__DATA FOR THIS EXERCISE__.
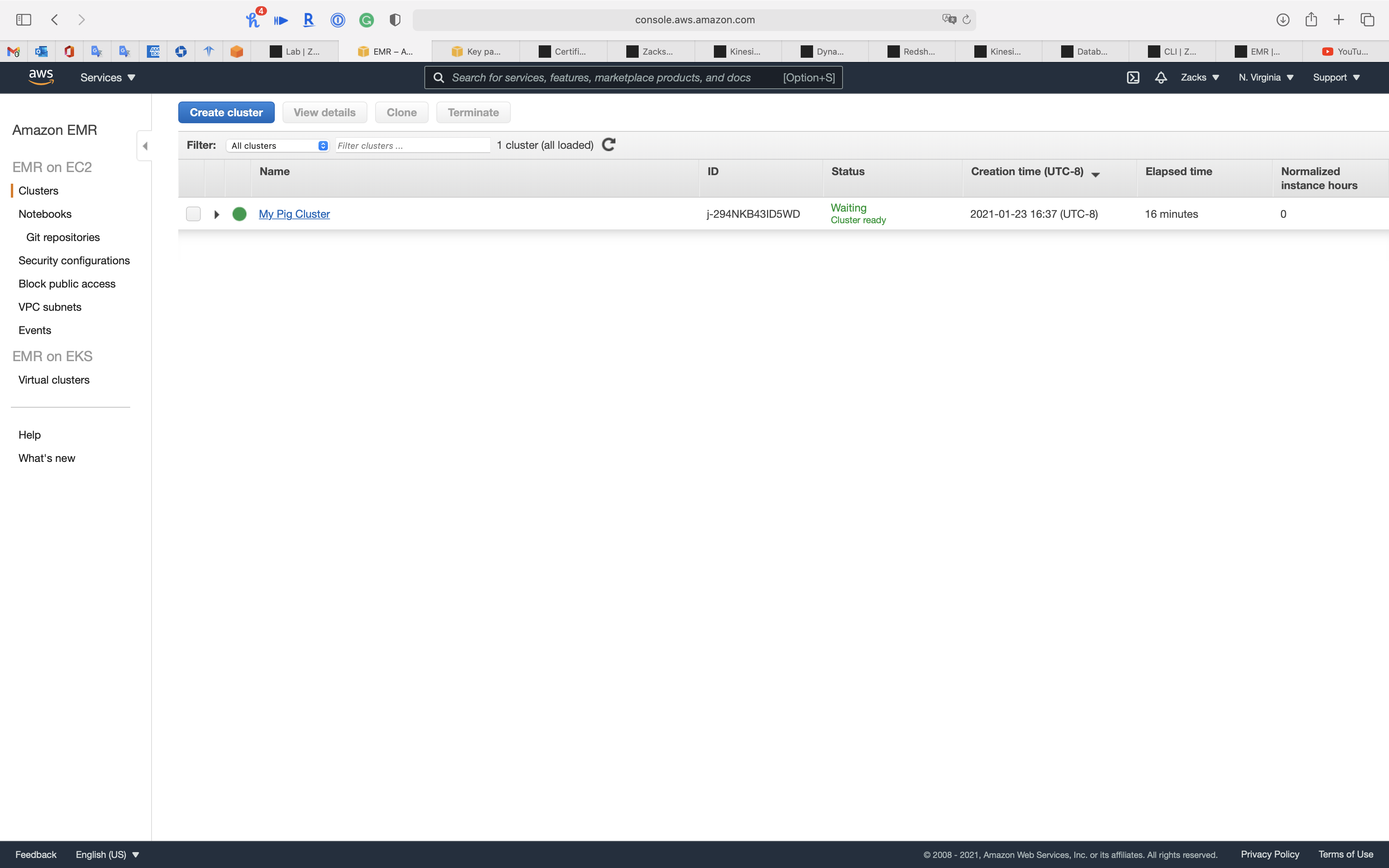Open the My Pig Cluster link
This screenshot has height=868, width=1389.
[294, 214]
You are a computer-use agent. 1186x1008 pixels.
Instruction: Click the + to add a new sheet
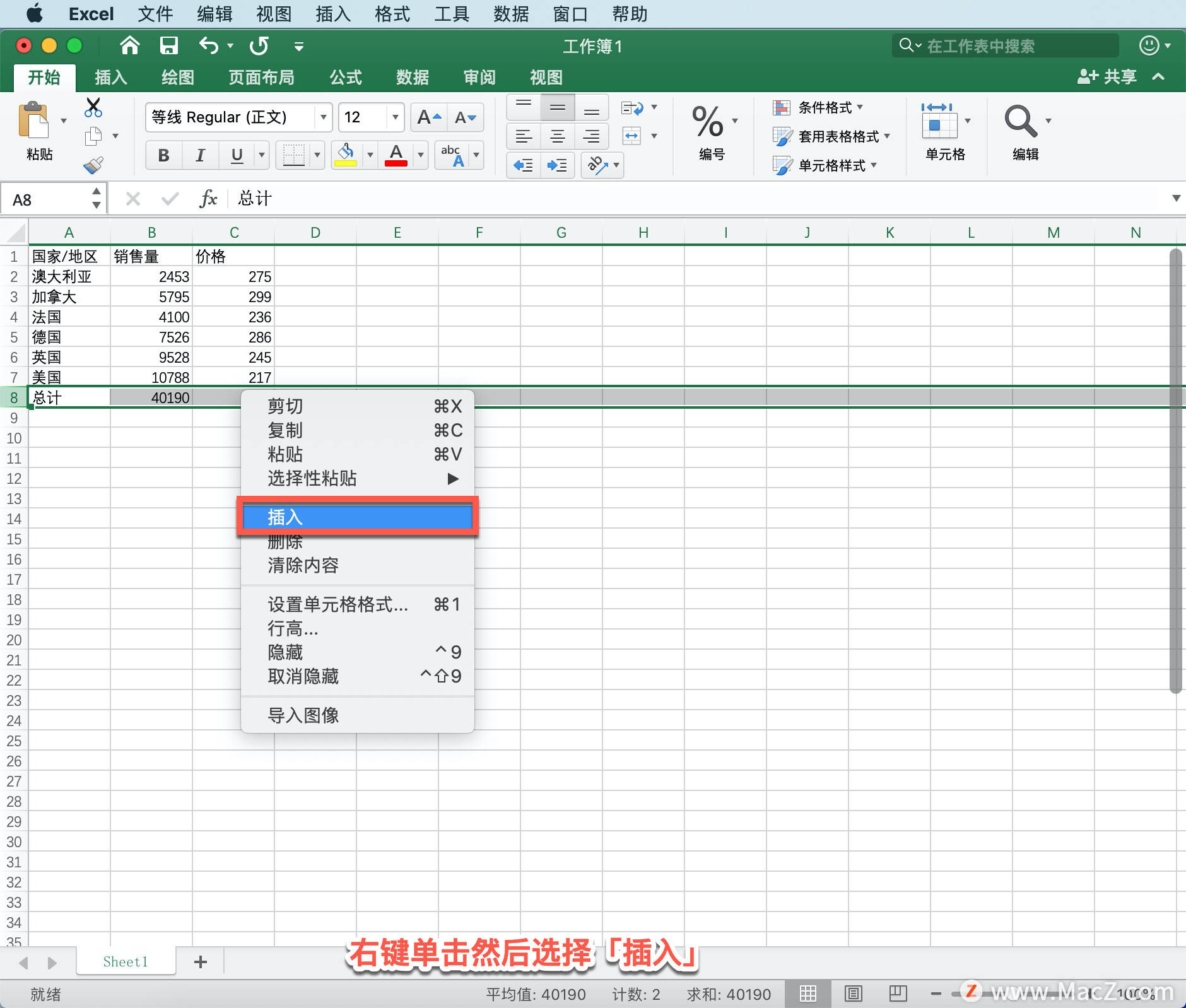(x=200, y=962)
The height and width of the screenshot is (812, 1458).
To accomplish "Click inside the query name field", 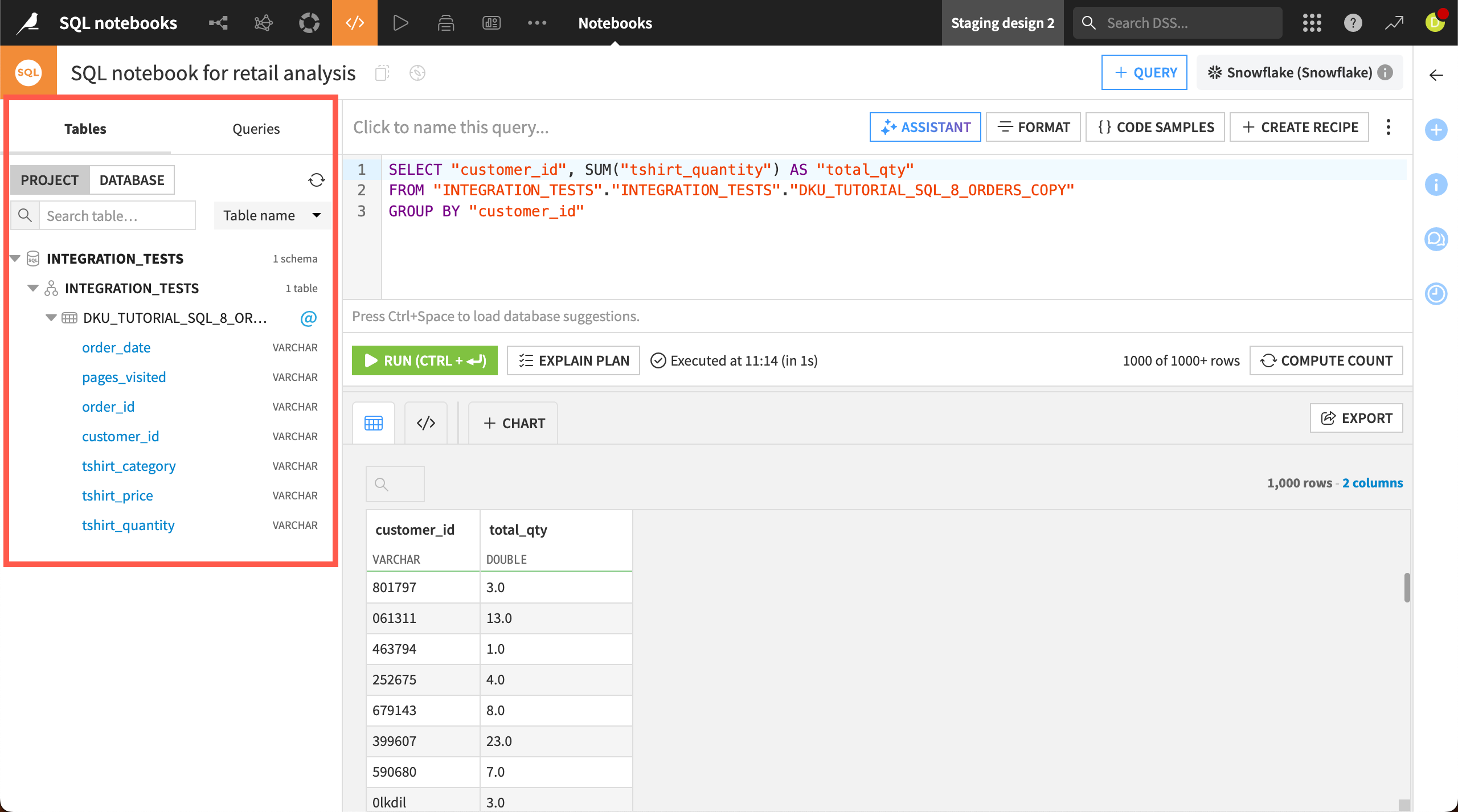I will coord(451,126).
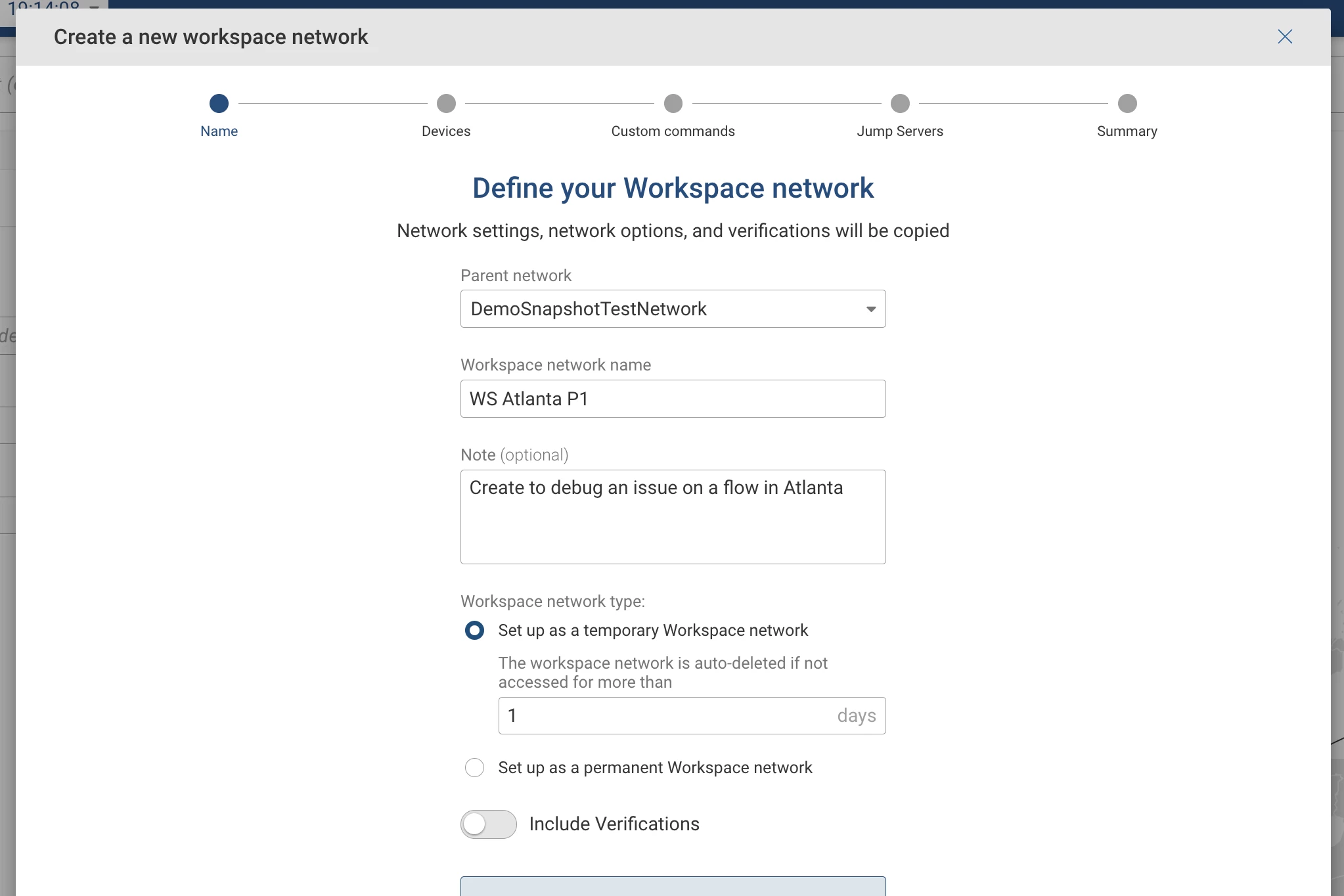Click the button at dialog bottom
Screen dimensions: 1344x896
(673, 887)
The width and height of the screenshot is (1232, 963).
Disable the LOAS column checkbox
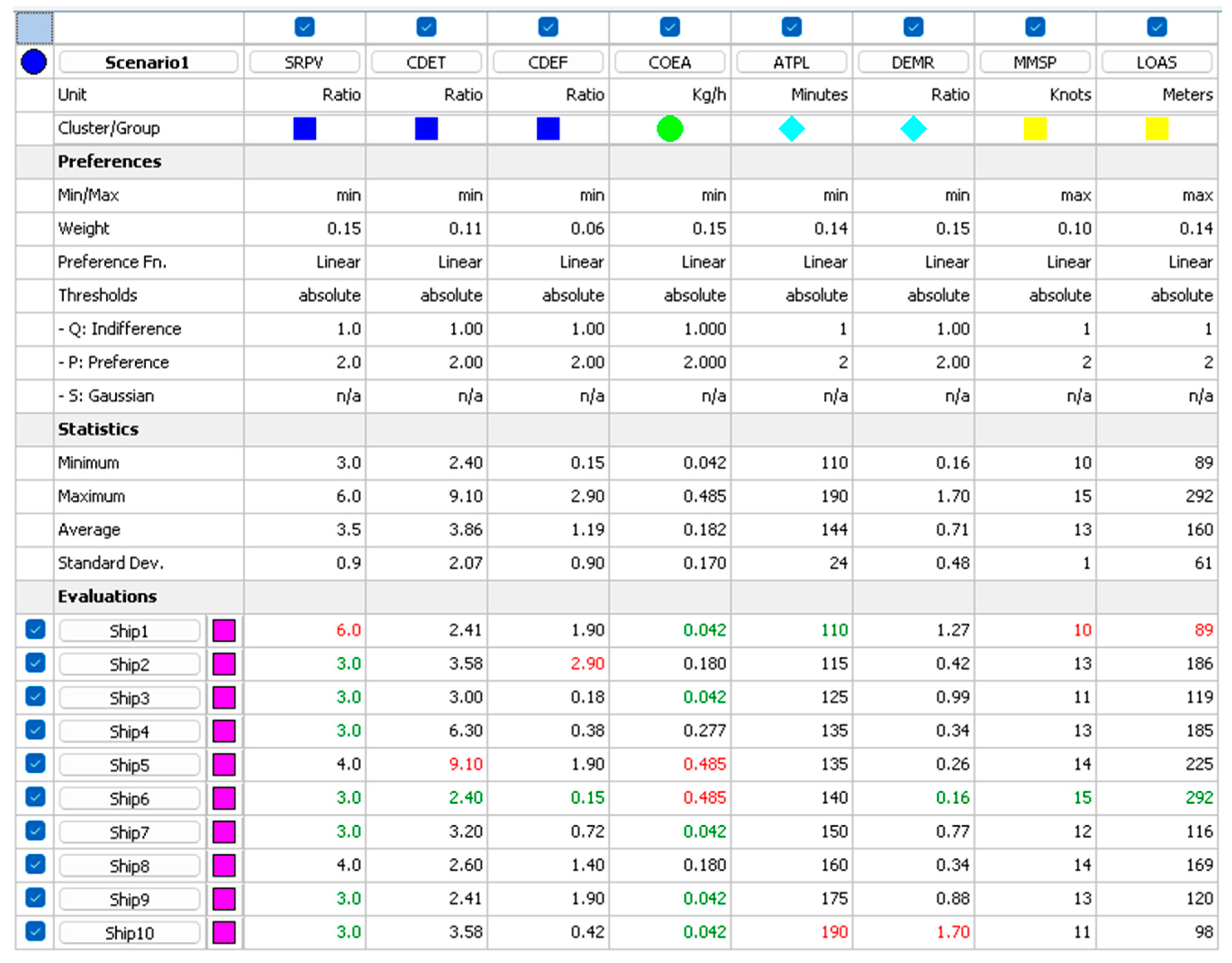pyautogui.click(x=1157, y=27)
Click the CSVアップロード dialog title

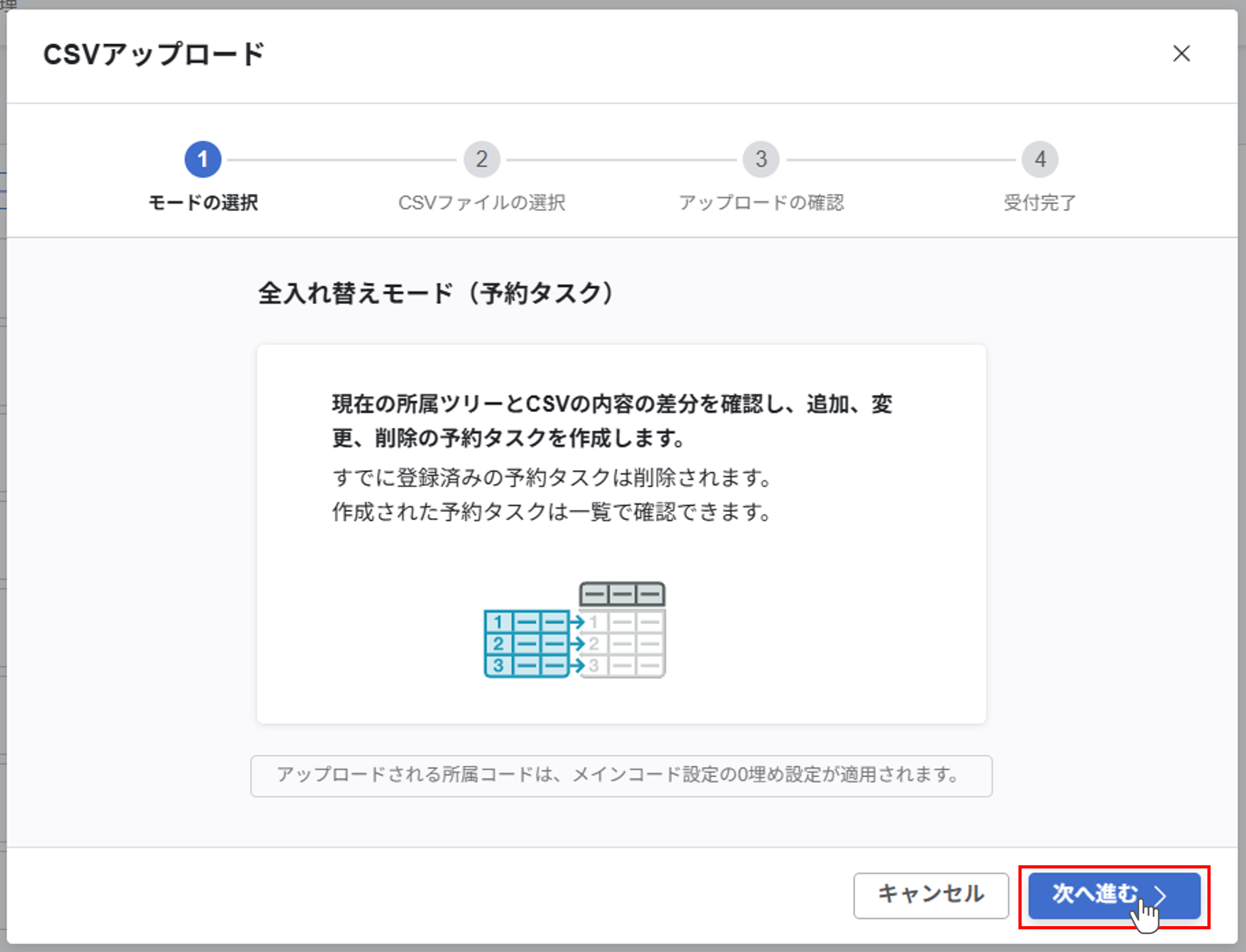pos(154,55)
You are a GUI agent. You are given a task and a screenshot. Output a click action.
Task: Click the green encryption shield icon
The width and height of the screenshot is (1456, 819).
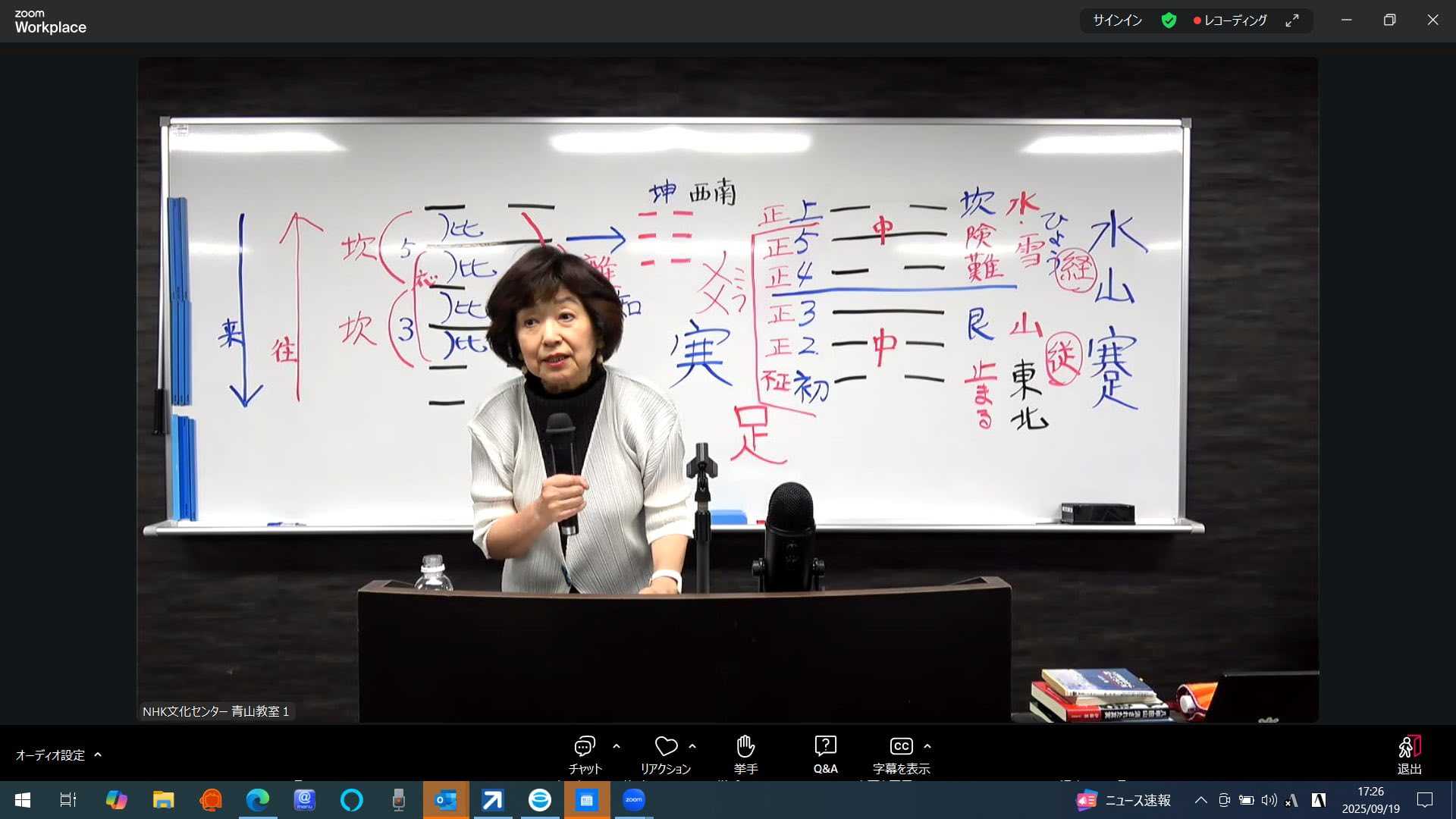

__REQUIRED WORK__.
In the records, count every line that includes "agent" and give the count alone.

__RESPONSE BELOW__.
2